╭──
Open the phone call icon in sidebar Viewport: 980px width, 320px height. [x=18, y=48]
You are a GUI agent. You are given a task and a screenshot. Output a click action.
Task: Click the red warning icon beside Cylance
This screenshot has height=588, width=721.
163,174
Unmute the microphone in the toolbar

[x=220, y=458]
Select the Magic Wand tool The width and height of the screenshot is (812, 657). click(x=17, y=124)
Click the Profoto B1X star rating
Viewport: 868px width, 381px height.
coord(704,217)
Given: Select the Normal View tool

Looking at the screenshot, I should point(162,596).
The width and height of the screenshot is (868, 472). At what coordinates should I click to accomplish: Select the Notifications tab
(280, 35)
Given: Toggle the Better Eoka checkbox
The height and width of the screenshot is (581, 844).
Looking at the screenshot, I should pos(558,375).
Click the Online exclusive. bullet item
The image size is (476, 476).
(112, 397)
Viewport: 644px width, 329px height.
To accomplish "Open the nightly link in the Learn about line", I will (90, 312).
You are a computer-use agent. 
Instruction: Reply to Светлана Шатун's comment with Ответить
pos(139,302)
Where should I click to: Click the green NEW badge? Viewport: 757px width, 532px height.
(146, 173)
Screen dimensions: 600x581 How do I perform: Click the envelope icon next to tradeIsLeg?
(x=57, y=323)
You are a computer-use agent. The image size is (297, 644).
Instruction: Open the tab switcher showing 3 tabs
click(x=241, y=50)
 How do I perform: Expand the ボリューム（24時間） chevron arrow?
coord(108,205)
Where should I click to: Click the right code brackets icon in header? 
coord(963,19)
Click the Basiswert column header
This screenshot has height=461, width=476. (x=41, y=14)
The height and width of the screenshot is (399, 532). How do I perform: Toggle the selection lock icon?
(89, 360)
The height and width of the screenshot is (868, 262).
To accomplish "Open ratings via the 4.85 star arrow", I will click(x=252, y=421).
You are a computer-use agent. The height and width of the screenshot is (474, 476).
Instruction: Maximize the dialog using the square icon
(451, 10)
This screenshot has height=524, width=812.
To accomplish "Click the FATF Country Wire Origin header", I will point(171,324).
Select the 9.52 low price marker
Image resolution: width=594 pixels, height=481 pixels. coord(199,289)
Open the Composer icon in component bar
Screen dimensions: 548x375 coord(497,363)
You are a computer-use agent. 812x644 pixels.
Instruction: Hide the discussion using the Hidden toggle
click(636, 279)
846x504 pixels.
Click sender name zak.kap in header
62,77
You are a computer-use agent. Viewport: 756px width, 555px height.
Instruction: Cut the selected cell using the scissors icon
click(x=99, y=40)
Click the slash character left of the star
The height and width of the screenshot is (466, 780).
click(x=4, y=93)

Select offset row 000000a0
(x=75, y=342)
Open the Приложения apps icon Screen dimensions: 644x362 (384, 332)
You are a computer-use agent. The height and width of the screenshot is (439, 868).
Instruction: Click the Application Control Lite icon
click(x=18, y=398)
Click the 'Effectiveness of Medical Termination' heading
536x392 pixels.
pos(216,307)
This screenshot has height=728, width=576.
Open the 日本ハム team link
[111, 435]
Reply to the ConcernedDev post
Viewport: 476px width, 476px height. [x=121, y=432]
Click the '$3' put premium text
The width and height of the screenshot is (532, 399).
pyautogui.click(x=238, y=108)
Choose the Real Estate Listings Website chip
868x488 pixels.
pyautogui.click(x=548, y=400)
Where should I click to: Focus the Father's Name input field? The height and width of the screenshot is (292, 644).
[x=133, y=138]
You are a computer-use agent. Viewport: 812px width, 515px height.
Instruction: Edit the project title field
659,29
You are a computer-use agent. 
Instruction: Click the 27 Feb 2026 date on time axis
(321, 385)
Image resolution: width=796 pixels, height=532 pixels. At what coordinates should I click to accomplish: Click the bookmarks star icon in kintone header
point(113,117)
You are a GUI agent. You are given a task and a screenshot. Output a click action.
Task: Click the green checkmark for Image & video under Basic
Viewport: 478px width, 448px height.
╰──
▶ _ABOUT THIS TASK_:
The whole listing above is to be transcribed exactly, line for line.

▶ _WRITTEN RESPONSE_:
Open the phone call icon in sidebar Viewport: 980px width, 320px height. [x=18, y=48]
You are a GUI agent. You are given a task and a screenshot. Output a click action.
Task: Click the red warning icon beside Cylance
This screenshot has height=588, width=721.
163,174
Unmute the microphone in the toolbar

[x=220, y=458]
Select the Magic Wand tool The width and height of the screenshot is (812, 657). click(x=17, y=124)
Click the Profoto B1X star rating
Viewport: 868px width, 381px height.
coord(704,217)
Given: Select the Normal View tool

Looking at the screenshot, I should point(162,596).
The width and height of the screenshot is (868, 472). At what coordinates should I click to accomplish: Select the Notifications tab
(280, 35)
Given: Toggle the Better Eoka checkbox
The height and width of the screenshot is (581, 844).
Looking at the screenshot, I should pos(558,375).
Click the Online exclusive. bullet item
The image size is (476, 476).
(112, 397)
Viewport: 644px width, 329px height.
To accomplish "Open the nightly link in the Learn about line", I will (90, 312).
You are a computer-use agent. 
Instruction: Reply to Светлана Шатун's comment with Ответить
pos(139,302)
Where should I click to: Click the green NEW badge? Viewport: 757px width, 532px height.
(146, 173)
Screen dimensions: 600x581 How do I perform: Click the envelope icon next to tradeIsLeg?
(x=57, y=323)
You are a computer-use agent. The image size is (297, 644).
Instruction: Open the tab switcher showing 3 tabs
click(x=241, y=50)
 How do I perform: Expand the ボリューム（24時間） chevron arrow?
coord(108,205)
Where should I click to: Click the right code brackets icon in header? 
coord(963,19)
Click the Basiswert column header
This screenshot has height=461, width=476. (x=41, y=14)
The height and width of the screenshot is (399, 532). How do I perform: Toggle the selection lock icon?
(89, 360)
The height and width of the screenshot is (868, 262).
To accomplish "Open ratings via the 4.85 star arrow", I will click(x=252, y=421).
You are a computer-use agent. The height and width of the screenshot is (474, 476).
Instruction: Maximize the dialog using the square icon
(451, 10)
This screenshot has height=524, width=812.
To accomplish "Click the FATF Country Wire Origin header", I will point(171,324).
Select the 9.52 low price marker
Image resolution: width=594 pixels, height=481 pixels. coord(199,289)
Open the Composer icon in component bar
Screen dimensions: 548x375 coord(497,363)
You are a computer-use agent. 812x644 pixels.
Instruction: Hide the discussion using the Hidden toggle
click(636, 279)
846x504 pixels.
Click sender name zak.kap in header
62,77
You are a computer-use agent. Viewport: 756px width, 555px height.
Instruction: Cut the selected cell using the scissors icon
click(x=99, y=40)
Click the slash character left of the star
The height and width of the screenshot is (466, 780).
click(x=4, y=93)

Select offset row 000000a0
(x=75, y=342)
Open the Приложения apps icon Screen dimensions: 644x362 (384, 332)
You are a computer-use agent. The height and width of the screenshot is (439, 868).
Instruction: Click the Application Control Lite icon
click(x=18, y=398)
Click the 'Effectiveness of Medical Termination' heading
536x392 pixels.
pos(216,307)
This screenshot has height=728, width=576.
Open the 日本ハム team link
[111, 435]
Reply to the ConcernedDev post
Viewport: 476px width, 476px height. [x=121, y=432]
Click the '$3' put premium text
The width and height of the screenshot is (532, 399).
pyautogui.click(x=238, y=108)
Choose the Real Estate Listings Website chip
868x488 pixels.
pyautogui.click(x=548, y=400)
Where should I click to: Focus the Father's Name input field? The height and width of the screenshot is (292, 644).
[x=133, y=138]
You are a computer-use agent. Viewport: 812px width, 515px height.
Instruction: Edit the project title field
659,29
You are a computer-use agent. 
Instruction: Click the 27 Feb 2026 date on time axis
(321, 385)
Image resolution: width=796 pixels, height=532 pixels. At what coordinates should I click to accomplish: Click the bookmarks star icon in kintone header
point(113,117)
You are a GUI agent. You are given a task and a screenshot. Output a click action.
Task: Click the green checkmark for Image & video under Basic
Viewport: 478px width, 448px height.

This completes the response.